April passed in review as a positive month for the financial markets. The growth in equity markets was driven by the favourable economic outlook. Better management of the pandemic, with a global trend towards reopening business, will lead to growth in the global economy as a whole. The quarterly results published so far are proof of this, with companies benefiting from a significant increase in turnover and profits. With a strengthening macroeconomic scenario and rising corporate profits, it is likely that the optimistic trend will continue in the coming months. However, as always, when sentiment is generally positive and there is an increase in stocks valuations, the risk of incurring corrections, triggered mainly by profit-taking by  investors, should not be underestimated. Traditionally, May is a weak month for stock markets. After the performance recorded in recent months there might be reason to believe that the saying “sell in may and go away” could be confirmed. Caution is a must!

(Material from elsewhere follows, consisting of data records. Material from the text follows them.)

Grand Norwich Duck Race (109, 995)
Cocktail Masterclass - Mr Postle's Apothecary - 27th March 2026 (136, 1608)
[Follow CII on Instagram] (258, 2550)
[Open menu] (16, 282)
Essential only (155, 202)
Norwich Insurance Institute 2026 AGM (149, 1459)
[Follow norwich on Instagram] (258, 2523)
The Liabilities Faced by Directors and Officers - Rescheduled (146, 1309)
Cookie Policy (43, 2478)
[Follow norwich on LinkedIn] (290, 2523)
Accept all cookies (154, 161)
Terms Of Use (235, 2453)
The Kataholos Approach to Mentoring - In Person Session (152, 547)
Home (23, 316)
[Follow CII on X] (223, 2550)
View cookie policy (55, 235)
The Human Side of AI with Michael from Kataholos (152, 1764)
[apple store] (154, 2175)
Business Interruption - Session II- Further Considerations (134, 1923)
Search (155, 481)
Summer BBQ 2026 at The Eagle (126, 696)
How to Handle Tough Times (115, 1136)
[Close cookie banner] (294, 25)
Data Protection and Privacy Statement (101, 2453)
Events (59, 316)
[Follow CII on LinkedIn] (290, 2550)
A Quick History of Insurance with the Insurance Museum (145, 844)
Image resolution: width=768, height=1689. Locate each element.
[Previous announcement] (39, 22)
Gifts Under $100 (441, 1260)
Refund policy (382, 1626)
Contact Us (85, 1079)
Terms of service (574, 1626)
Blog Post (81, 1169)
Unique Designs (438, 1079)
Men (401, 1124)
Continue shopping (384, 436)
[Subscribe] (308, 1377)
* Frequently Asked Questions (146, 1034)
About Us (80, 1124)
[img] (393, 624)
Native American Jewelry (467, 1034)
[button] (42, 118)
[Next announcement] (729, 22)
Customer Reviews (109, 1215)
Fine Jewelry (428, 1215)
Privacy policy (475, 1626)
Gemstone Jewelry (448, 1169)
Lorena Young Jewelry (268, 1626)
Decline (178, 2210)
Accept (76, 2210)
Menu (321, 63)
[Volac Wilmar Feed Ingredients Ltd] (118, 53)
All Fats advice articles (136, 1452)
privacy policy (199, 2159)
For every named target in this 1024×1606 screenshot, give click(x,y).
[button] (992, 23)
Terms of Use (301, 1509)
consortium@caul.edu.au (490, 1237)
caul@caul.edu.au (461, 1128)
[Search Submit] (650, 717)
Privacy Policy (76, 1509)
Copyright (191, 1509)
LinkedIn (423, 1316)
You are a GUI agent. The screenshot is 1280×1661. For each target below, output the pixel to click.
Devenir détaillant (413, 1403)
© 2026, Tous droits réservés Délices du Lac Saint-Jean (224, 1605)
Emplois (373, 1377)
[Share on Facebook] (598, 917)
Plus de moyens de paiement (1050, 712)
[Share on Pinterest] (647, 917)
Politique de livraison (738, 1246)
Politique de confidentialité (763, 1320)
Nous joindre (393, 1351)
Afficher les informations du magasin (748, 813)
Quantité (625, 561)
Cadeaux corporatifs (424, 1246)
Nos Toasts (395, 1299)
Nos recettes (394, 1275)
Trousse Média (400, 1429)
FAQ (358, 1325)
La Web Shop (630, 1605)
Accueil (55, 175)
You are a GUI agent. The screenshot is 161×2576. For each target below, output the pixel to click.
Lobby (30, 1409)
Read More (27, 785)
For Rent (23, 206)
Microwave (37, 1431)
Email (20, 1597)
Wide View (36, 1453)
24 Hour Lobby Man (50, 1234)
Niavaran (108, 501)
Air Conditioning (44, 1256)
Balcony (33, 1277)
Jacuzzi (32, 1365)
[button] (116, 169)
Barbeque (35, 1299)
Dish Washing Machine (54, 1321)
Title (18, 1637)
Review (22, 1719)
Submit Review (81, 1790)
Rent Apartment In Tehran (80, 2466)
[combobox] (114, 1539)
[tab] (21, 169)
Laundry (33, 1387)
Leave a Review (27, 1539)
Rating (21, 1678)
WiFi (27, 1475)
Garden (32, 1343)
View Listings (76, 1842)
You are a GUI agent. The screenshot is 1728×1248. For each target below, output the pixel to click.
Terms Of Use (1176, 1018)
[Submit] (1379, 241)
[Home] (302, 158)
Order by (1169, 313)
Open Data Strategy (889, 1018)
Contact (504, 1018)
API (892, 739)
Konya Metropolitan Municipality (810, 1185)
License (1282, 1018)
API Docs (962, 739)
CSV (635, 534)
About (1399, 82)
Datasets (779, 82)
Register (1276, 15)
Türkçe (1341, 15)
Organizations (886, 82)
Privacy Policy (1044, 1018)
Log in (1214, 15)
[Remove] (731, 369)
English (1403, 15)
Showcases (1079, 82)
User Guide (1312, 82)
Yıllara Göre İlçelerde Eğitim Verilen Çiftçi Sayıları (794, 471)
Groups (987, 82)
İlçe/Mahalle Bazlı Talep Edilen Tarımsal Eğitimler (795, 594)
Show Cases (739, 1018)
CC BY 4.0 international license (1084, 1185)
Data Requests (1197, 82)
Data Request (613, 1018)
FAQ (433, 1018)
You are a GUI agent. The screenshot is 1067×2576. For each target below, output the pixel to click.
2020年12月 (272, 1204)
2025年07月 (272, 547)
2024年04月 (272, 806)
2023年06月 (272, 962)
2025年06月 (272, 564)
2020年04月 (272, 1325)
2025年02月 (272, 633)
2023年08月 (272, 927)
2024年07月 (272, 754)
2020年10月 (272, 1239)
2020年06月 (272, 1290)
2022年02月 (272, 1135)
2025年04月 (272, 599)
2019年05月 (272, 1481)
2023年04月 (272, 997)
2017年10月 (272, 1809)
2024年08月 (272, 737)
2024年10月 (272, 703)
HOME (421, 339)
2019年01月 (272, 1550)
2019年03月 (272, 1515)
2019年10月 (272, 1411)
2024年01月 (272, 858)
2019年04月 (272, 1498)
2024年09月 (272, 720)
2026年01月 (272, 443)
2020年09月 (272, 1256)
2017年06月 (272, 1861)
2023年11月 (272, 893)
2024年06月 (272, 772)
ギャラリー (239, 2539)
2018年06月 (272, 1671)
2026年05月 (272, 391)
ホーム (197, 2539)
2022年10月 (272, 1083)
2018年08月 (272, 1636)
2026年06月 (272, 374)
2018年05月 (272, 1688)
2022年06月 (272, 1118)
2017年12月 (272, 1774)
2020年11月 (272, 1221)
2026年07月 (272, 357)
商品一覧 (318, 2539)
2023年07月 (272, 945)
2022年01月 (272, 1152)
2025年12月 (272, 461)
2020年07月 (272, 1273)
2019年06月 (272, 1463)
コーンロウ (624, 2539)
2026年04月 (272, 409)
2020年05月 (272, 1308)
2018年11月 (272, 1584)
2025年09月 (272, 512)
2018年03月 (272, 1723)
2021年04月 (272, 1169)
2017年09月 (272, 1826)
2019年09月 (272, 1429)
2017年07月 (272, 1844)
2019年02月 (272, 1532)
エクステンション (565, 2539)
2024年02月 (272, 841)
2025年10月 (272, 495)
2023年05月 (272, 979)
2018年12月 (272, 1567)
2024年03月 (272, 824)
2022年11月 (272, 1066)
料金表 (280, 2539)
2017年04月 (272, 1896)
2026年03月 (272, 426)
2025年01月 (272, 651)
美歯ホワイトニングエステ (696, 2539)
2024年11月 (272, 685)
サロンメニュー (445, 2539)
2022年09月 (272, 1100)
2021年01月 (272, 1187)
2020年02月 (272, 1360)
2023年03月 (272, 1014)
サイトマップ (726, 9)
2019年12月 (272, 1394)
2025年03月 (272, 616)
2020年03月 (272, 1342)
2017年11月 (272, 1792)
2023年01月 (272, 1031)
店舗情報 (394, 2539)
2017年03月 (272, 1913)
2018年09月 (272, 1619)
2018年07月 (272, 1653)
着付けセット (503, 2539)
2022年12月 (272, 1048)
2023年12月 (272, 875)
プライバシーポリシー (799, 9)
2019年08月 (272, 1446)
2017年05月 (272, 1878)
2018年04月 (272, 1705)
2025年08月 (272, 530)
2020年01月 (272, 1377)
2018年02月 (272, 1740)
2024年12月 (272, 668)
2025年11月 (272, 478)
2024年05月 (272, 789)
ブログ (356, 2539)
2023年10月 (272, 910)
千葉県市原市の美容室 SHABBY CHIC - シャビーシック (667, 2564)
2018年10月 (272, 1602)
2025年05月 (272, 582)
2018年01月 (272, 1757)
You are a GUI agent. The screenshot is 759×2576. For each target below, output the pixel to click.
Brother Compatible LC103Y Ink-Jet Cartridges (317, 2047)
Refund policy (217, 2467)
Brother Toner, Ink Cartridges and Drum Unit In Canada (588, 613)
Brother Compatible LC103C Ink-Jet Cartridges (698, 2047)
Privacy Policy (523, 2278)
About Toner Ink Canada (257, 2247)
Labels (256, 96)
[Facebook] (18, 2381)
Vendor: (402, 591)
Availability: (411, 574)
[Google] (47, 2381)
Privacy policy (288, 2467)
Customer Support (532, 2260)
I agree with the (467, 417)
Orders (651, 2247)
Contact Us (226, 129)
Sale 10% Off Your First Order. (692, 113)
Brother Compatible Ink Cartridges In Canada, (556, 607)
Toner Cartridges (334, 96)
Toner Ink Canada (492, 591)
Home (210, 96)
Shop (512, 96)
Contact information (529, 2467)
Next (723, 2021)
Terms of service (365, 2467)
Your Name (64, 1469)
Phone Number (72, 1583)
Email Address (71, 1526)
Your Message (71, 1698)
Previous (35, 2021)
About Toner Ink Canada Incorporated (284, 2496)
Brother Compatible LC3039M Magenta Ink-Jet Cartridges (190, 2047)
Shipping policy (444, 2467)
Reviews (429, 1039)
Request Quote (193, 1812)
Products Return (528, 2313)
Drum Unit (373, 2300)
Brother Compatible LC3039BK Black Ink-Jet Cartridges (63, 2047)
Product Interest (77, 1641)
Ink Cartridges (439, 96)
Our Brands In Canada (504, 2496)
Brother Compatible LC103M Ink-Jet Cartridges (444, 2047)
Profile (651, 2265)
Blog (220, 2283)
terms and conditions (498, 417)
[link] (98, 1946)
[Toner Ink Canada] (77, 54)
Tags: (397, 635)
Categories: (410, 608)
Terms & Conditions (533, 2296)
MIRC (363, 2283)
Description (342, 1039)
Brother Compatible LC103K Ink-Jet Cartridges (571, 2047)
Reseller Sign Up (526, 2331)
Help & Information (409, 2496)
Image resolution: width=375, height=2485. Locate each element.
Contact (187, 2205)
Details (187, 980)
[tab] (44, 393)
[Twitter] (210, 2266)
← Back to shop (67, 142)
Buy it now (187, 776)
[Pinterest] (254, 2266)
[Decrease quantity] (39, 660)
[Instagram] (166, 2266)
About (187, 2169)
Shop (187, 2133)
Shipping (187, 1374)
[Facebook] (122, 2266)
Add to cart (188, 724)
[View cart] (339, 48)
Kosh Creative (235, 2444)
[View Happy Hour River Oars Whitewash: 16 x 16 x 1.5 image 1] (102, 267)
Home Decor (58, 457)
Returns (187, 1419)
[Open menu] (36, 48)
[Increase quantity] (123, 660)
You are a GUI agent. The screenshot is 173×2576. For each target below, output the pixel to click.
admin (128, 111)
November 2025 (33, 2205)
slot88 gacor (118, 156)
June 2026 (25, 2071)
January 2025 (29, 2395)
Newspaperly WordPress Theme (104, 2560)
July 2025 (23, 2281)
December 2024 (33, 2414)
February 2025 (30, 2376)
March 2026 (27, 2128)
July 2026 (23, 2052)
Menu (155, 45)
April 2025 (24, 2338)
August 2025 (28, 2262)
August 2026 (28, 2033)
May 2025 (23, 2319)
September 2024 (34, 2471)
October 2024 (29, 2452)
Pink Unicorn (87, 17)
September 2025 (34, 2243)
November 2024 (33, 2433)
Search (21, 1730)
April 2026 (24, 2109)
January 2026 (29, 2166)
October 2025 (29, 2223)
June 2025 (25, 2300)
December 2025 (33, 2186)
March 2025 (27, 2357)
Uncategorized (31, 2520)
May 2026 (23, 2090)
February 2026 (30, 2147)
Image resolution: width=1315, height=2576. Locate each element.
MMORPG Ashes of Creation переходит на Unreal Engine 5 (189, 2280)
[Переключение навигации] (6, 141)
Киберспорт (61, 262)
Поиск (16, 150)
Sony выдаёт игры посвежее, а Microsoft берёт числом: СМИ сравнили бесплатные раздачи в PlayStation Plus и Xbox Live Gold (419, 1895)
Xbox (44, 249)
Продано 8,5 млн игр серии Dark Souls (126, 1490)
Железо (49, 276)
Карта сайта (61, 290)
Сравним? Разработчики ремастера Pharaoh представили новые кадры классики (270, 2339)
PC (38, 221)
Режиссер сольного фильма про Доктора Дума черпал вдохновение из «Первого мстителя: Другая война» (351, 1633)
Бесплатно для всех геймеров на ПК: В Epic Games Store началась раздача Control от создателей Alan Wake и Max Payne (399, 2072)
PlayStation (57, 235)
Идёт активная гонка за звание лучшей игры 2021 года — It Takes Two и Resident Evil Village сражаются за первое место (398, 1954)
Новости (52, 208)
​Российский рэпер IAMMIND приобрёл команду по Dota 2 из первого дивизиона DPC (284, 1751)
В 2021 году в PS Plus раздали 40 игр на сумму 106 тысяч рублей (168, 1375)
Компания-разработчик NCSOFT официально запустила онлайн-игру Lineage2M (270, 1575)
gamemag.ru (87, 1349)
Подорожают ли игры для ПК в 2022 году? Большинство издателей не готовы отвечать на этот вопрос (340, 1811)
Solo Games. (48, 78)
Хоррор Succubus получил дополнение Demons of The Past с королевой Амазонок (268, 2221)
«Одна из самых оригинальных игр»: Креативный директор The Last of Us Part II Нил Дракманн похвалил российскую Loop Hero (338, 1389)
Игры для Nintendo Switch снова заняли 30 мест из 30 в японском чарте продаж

The 10-year US treasury settled between 1.60%-1.55%, favoring a positive trend in the US stock market with the S&P500 index gaining 4% and the Nasdaq 3.50%. Europe was also positive with the EuroStoxx50 index up 0.73%. The peripheral countries had alternating phases with the German DAX index up 0.20% and the Italian FTSE MIB index down 2.30%. Negative the Swiss index, which after reaching a peak of 11,262 has retraced to close at 11,022, down 0.85% on the month. Asian markets fell: the Chinese CSI300 market held +0.25%, while Hong Kong fell -0.74%, the Nikkei -2% and the Indian Bombay index -2.50%. The main factors that weighed on the markets were the dramatic increase in COVID 19 infections in India and the criticality of the medical-health structures. Despite these concerns our view of the Indian market remains optimistic as it is essentially geared towards global trends, with greater exposure in US-oriented IT companies and long-term structural growth.

President Joe Biden, during the celebration of the first 100 days of his presidency, unveiled his “American Families Plan,” the third $1,800 billion aid plan that includes targeted measures for families. This aid package is expected to be partly financed by tax increases on the wealthy and  Amerincan companies. The FED did not touch the reference rates and kept the pace of bond purchases unchanged, giving no sign of change to its strategy. In Europe, nothing special to report with the ECB that decided to reconfirm the very accommodating orientation of its monetary policy, confirming interest rates.

Another event to report this month was the IPO of one of the largest cryptocurrency exchange platforms in the world: Coinbase. Nasdaq’s reference price was USD 250, bringing the company’s overall valuation to around USD 65 billion. On the day of its debut on the stock exchange, the price rose up to USD 381 (+52%) per share, only to retrace settling around USD 300 per share. This is one of the highest quotationfor a U.S. company and according to many experts will spread more transparency on the cryptocurrency industry.